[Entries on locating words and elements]
↓

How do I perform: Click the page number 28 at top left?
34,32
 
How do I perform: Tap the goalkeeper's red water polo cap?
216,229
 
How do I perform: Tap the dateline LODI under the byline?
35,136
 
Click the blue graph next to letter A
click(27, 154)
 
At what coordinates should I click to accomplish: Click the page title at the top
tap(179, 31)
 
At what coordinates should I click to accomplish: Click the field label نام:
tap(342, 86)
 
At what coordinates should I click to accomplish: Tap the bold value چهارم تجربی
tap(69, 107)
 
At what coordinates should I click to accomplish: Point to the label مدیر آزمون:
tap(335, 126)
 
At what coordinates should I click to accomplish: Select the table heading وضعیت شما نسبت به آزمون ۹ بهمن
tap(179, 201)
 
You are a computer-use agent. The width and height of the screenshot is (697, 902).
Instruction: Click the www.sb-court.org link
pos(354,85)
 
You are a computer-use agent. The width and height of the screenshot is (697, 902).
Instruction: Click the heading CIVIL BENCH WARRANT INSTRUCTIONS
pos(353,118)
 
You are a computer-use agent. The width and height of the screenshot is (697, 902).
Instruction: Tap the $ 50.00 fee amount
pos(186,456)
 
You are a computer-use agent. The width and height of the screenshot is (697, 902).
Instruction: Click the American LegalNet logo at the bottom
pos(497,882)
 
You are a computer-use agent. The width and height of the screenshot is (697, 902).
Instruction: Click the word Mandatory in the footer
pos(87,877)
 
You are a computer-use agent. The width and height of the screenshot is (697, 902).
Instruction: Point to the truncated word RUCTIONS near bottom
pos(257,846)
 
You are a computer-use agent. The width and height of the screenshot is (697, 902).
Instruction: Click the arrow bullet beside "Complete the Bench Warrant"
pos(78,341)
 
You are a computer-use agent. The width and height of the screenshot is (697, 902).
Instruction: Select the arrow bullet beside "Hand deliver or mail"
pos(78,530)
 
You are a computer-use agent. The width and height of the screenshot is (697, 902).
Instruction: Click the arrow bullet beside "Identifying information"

↑

What is being asked ::
Copy out the entries word for word, from the very first line through the line containing "pos(87,877)", with that line included.

Task output ::
How do I perform: Click the page number 28 at top left?
34,32
 
How do I perform: Tap the goalkeeper's red water polo cap?
216,229
 
How do I perform: Tap the dateline LODI under the byline?
35,136
 
Click the blue graph next to letter A
click(27, 154)
 
At what coordinates should I click to accomplish: Click the page title at the top
tap(179, 31)
 
At what coordinates should I click to accomplish: Click the field label نام:
tap(342, 86)
 
At what coordinates should I click to accomplish: Tap the bold value چهارم تجربی
tap(69, 107)
 
At what coordinates should I click to accomplish: Point to the label مدیر آزمون:
tap(335, 126)
 
At what coordinates should I click to accomplish: Select the table heading وضعیت شما نسبت به آزمون ۹ بهمن
tap(179, 201)
 
You are a computer-use agent. The width and height of the screenshot is (697, 902).
Instruction: Click the www.sb-court.org link
pos(354,85)
 
You are a computer-use agent. The width and height of the screenshot is (697, 902).
Instruction: Click the heading CIVIL BENCH WARRANT INSTRUCTIONS
pos(353,118)
 
You are a computer-use agent. The width and height of the screenshot is (697, 902).
Instruction: Tap the $ 50.00 fee amount
pos(186,456)
 
You are a computer-use agent. The width and height of the screenshot is (697, 902).
Instruction: Click the American LegalNet logo at the bottom
pos(497,882)
 
You are a computer-use agent. The width and height of the screenshot is (697, 902).
Instruction: Click the word Mandatory in the footer
pos(87,877)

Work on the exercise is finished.